**Short task**
Print the lines of the items verbatim, beginning at the line that contains "Tap the narrow" and stopping after the line that contains "Choose the shaded".

**Exercise inputs**
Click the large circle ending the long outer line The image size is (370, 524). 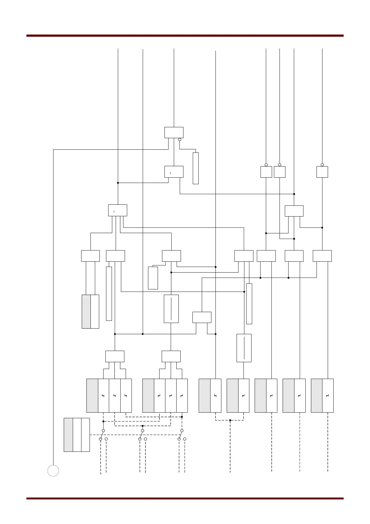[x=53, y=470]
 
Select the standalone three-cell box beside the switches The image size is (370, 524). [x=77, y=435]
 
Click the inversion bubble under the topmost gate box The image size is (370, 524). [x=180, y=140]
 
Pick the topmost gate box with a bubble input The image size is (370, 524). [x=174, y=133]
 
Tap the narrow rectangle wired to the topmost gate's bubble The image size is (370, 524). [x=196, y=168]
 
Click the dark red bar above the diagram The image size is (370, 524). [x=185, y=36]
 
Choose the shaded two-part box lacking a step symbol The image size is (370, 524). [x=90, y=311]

==

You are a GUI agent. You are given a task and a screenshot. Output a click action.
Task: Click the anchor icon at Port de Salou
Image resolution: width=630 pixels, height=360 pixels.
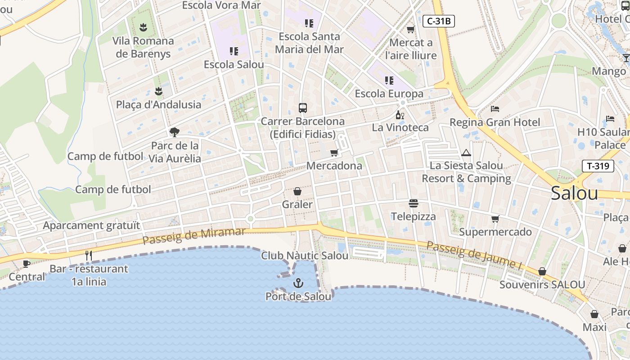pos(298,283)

**Problem solution**
Tap the narrow rectangle wired to the topmost gate's bubble The image size is (370, 524). [x=196, y=168]
 
Click the dark red bar above the diagram The image size is (370, 524). [x=185, y=36]
 
Choose the shaded two-part box lacking a step symbol The image size is (370, 524). [x=90, y=311]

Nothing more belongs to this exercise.